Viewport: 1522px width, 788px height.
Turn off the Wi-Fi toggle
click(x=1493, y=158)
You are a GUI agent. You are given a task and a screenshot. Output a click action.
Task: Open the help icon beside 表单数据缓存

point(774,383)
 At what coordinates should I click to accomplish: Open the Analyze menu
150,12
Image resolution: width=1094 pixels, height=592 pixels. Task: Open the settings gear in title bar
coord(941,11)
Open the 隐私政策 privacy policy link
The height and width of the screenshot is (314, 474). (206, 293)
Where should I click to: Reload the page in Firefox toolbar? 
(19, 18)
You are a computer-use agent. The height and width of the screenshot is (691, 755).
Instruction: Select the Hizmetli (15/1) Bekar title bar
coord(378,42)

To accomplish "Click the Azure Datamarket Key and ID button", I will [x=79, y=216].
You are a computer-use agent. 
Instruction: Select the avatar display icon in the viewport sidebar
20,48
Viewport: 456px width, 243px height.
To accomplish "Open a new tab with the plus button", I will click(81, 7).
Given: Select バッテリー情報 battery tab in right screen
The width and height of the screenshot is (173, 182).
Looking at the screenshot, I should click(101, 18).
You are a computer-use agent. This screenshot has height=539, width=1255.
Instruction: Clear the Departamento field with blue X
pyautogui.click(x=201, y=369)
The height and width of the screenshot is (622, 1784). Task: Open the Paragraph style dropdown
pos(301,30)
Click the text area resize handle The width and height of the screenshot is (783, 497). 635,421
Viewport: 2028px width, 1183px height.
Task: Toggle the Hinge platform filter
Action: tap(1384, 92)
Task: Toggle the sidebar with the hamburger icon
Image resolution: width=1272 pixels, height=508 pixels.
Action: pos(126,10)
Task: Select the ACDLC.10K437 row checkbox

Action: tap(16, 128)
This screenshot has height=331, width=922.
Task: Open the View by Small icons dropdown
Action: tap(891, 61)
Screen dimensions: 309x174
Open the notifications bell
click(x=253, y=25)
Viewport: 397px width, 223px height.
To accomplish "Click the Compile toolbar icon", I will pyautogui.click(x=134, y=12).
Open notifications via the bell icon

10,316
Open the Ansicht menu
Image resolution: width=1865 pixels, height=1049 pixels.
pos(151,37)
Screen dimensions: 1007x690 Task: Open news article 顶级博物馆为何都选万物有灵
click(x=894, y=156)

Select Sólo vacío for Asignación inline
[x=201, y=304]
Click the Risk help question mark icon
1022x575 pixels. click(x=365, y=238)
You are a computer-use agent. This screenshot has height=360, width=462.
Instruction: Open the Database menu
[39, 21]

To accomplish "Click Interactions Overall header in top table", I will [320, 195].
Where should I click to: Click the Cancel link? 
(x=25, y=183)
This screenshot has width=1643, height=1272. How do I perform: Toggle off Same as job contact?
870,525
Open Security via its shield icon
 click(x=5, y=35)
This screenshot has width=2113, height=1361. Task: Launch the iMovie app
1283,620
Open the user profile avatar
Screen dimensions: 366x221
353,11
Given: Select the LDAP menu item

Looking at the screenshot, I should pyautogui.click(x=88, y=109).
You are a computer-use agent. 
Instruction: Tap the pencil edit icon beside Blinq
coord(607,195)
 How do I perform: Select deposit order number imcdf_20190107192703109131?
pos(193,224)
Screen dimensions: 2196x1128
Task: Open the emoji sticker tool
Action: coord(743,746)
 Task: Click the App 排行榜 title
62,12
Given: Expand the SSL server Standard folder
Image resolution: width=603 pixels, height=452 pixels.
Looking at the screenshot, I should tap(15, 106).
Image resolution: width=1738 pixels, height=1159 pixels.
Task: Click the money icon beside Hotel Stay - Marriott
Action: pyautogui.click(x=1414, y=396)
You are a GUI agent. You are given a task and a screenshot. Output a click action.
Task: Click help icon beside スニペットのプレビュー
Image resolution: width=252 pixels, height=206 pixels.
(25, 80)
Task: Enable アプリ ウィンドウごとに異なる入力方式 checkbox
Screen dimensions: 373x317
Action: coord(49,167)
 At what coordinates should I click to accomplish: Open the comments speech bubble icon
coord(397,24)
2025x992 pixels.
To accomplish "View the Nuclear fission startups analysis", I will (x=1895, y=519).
____________
Rewrite every line of the rows above as a JSON array of strings, one string per line, omitting blank lines.

OUTPUT FOR THIS TASK:
[
  "Viewport: 1522px width, 788px height.",
  "Turn off the Wi-Fi toggle",
  "click(x=1493, y=158)",
  "You are a GUI agent. You are given a task and a screenshot. Output a click action.",
  "Task: Open the help icon beside 表单数据缓存",
  "point(774,383)",
  " At what coordinates should I click to accomplish: Open the Analyze menu",
  "150,12",
  "Image resolution: width=1094 pixels, height=592 pixels. Task: Open the settings gear in title bar",
  "coord(941,11)",
  "Open the 隐私政策 privacy policy link",
  "The height and width of the screenshot is (314, 474). (206, 293)",
  "Where should I click to: Reload the page in Firefox toolbar? ",
  "(19, 18)",
  "You are a computer-use agent. The height and width of the screenshot is (691, 755).",
  "Instruction: Select the Hizmetli (15/1) Bekar title bar",
  "coord(378,42)",
  "To accomplish \"Click the Azure Datamarket Key and ID button\", I will [x=79, y=216].",
  "You are a computer-use agent. ",
  "Instruction: Select the avatar display icon in the viewport sidebar",
  "20,48",
  "Viewport: 456px width, 243px height.",
  "To accomplish \"Open a new tab with the plus button\", I will click(81, 7).",
  "Given: Select バッテリー情報 battery tab in right screen",
  "The width and height of the screenshot is (173, 182).",
  "Looking at the screenshot, I should click(101, 18).",
  "You are a computer-use agent. This screenshot has height=539, width=1255.",
  "Instruction: Clear the Departamento field with blue X",
  "pyautogui.click(x=201, y=369)",
  "The height and width of the screenshot is (622, 1784). Task: Open the Paragraph style dropdown",
  "pos(301,30)",
  "Click the text area resize handle The width and height of the screenshot is (783, 497). 635,421",
  "Viewport: 2028px width, 1183px height.",
  "Task: Toggle the Hinge platform filter",
  "Action: tap(1384, 92)",
  "Task: Toggle the sidebar with the hamburger icon",
  "Image resolution: width=1272 pixels, height=508 pixels.",
  "Action: pos(126,10)",
  "Task: Select the ACDLC.10K437 row checkbox",
  "Action: tap(16, 128)",
  "This screenshot has height=331, width=922.",
  "Task: Open the View by Small icons dropdown",
  "Action: tap(891, 61)",
  "Screen dimensions: 309x174",
  "Open the notifications bell",
  "click(x=253, y=25)",
  "Viewport: 397px width, 223px height.",
  "To accomplish \"Click the Compile toolbar icon\", I will pyautogui.click(x=134, y=12).",
  "Open notifications via the bell icon",
  "10,316",
  "Open the Ansicht menu",
  "Image resolution: width=1865 pixels, height=1049 pixels.",
  "pos(151,37)",
  "Screen dimensions: 1007x690 Task: Open news article 顶级博物馆为何都选万物有灵",
  "click(x=894, y=156)",
  "Select Sólo vacío for Asignación inline",
  "[x=201, y=304]",
  "Click the Risk help question mark icon",
  "1022x575 pixels. click(x=365, y=238)",
  "You are a computer-use agent. This screenshot has height=360, width=462.",
  "Instruction: Open the Database menu",
  "[39, 21]",
  "To accomplish \"Click Interactions Overall header in top table\", I will [320, 195].",
  "Where should I click to: Click the Cancel link? ",
  "(x=25, y=183)",
  "This screenshot has width=1643, height=1272. How do I perform: Toggle off Same as job contact?",
  "870,525",
  "Open Security via its shield icon",
  " click(x=5, y=35)",
  "This screenshot has width=2113, height=1361. Task: Launch the iMovie app",
  "1283,620",
  "Open the user profile avatar",
  "Screen dimensions: 366x221",
  "353,11",
  "Given: Select the LDAP menu item",
  "Looking at the screenshot, I should pyautogui.click(x=88, y=109).",
  "You are a computer-use agent. ",
  "Instruction: Tap the pencil edit icon beside Blinq",
  "coord(607,195)",
  " How do I perform: Select deposit order number imcdf_20190107192703109131?",
  "pos(193,224)",
  "Screen dimensions: 2196x1128",
  "Task: Open the emoji sticker tool",
  "Action: coord(743,746)",
  " Task: Click the App 排行榜 title",
  "62,12",
  "Given: Expand the SSL server Standard folder",
  "Image resolution: width=603 pixels, height=452 pixels.",
  "Looking at the screenshot, I should tap(15, 106).",
  "Image resolution: width=1738 pixels, height=1159 pixels.",
  "Task: Click the money icon beside Hotel Stay - Marriott",
  "Action: pyautogui.click(x=1414, y=396)",
  "You are a GUI agent. You are given a task and a screenshot. Output a click action.",
  "Task: Click help icon beside スニペットのプレビュー",
  "Image resolution: width=252 pixels, height=206 pixels.",
  "(25, 80)",
  "Task: Enable アプリ ウィンドウごとに異なる入力方式 checkbox",
  "Screen dimensions: 373x317",
  "Action: coord(49,167)",
  " At what coordinates should I click to accomplish: Open the comments speech bubble icon",
  "coord(397,24)",
  "2025x992 pixels.",
  "To accomplish \"View the Nuclear fission startups analysis\", I will (x=1895, y=519)."
]